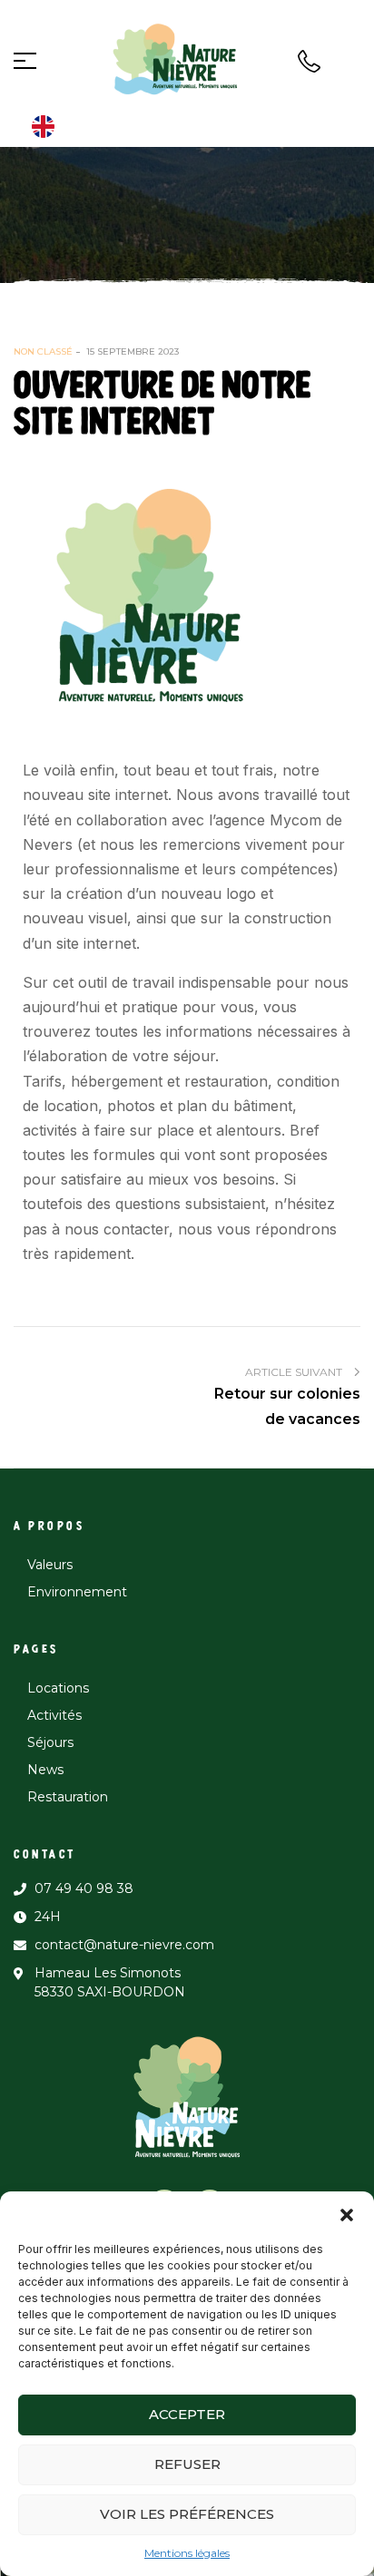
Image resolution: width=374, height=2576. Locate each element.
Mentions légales (187, 2553)
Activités (54, 1715)
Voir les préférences (187, 2513)
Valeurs (50, 1564)
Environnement (77, 1592)
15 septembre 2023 (132, 351)
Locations (58, 1688)
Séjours (50, 1742)
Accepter (187, 2414)
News (45, 1769)
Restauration (67, 1797)
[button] (347, 2214)
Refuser (187, 2464)
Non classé (43, 351)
*-*-*
- **Task brief**:
Output an exact copy of the lines from the one holding "Valeurs (50, 1564)" to the last line of the data, inclusive, and nothing beyond that range.

- **Response**:
Valeurs (50, 1564)
Environnement (77, 1592)
15 septembre 2023 (132, 351)
Locations (58, 1688)
Séjours (50, 1742)
Accepter (187, 2414)
News (45, 1769)
Restauration (67, 1797)
[button] (347, 2214)
Refuser (187, 2464)
Non classé (43, 351)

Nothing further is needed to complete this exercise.